你若不救其他人,那就請便,我一定要將名單上的人救走,讓他們月兌離這個牢獄一般的地方!」

卓灼說完便自己起勢,聚起了靈力。

靈華忽然發現卓灼脾氣倔強剛硬,難怪焦路對他嘴下不饒人。她知道自己勸不動卓灼,便拿出靈石來與他一起聚靈。

卓灼看到了她的動作,微微頷首沒有說話。二人將靈力注入矮閣,靈華使用了靈石中剩下的大量靈力,只剩下小部分留存。

矮閣中的靈力傾數灌注在木樓中,木樓上的旋風越卷越大,呼嘯的風從他們身間穿過,吹亂了衣衫和頭發。

靈華想說什麼卻沒說出口。

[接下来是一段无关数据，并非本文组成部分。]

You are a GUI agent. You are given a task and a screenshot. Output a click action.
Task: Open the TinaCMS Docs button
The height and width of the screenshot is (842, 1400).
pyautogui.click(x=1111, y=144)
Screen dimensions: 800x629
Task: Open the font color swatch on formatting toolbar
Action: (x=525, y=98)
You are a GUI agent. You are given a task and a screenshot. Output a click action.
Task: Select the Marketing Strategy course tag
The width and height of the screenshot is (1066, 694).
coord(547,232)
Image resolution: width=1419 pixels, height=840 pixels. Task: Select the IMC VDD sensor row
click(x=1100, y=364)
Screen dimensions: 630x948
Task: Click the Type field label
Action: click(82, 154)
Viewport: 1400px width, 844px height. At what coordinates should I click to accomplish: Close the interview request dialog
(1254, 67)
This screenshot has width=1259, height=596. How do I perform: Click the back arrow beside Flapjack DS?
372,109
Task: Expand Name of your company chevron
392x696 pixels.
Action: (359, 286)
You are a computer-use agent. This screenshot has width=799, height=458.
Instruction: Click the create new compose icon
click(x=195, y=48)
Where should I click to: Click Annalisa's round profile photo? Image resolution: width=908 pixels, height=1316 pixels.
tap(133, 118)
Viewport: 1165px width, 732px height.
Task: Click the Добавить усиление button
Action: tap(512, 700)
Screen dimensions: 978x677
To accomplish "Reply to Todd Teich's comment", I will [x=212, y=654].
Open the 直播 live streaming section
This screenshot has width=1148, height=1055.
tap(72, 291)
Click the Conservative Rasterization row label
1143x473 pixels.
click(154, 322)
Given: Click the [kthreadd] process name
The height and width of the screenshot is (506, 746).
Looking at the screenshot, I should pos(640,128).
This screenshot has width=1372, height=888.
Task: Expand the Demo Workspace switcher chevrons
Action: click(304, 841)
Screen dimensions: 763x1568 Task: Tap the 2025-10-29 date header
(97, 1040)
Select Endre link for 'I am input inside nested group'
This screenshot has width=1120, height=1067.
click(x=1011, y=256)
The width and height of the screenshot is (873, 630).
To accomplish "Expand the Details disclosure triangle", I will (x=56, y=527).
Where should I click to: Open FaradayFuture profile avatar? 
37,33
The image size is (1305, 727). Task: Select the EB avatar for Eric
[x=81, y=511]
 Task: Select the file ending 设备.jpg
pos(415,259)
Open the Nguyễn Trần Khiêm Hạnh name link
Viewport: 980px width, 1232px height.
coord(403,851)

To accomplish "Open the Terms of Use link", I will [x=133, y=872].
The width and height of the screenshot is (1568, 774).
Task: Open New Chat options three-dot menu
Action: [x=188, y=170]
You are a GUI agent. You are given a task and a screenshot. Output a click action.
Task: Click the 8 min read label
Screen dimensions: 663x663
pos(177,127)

她知道救人對卓灼來說是一個活下去的寄托和希望,在將要成功的時刻把他拉回來,讓一切回到,是不可能的。

他需要用救贖別人來治愈自己,用他人的逃月兌來替代自己被擺布的厄運。

他很可憐,但更神秘。

這個人的身份藏了太多謎,起先認為他是妖,後來在木樓中看到他原本是人,如今又看到了他的尸體,那麼他到底是何物?

是幻陣中的一道虛假的影子嗎?

可他又如此真實,看到她與恆古以身犯險會不顧自己安危保護;想要幫接平鎮里的人月兌離死亡的命運,把自己放在最前方的位置頂住一切;因為冰棺中的尸體崩潰,整個人憔悴了不少。

這都是假的嗎?

不,她根本難以確定孰真孰假,與其猜測,不如親自去看一看。

靈華沒有言語,大步走向木樓,推開那扇染血般鮮紅的大門

,一瞬間刺眼的紅色光芒從里面照射出來,強烈的靈氣如狂風將她吹倒。

她扶住門框爬了起來,卓灼急忙上前扶住她的胳膊︰「你想干嘛?現在幻閣里極不穩定,進去會很危險!」

「可是我有需要求證的事,必須要親眼見到才可以。」靈華在一片鮮血般的紅之中站穩,紅色映照在她的臉上,就像撕掉了半張臉皮露出里面的血肉。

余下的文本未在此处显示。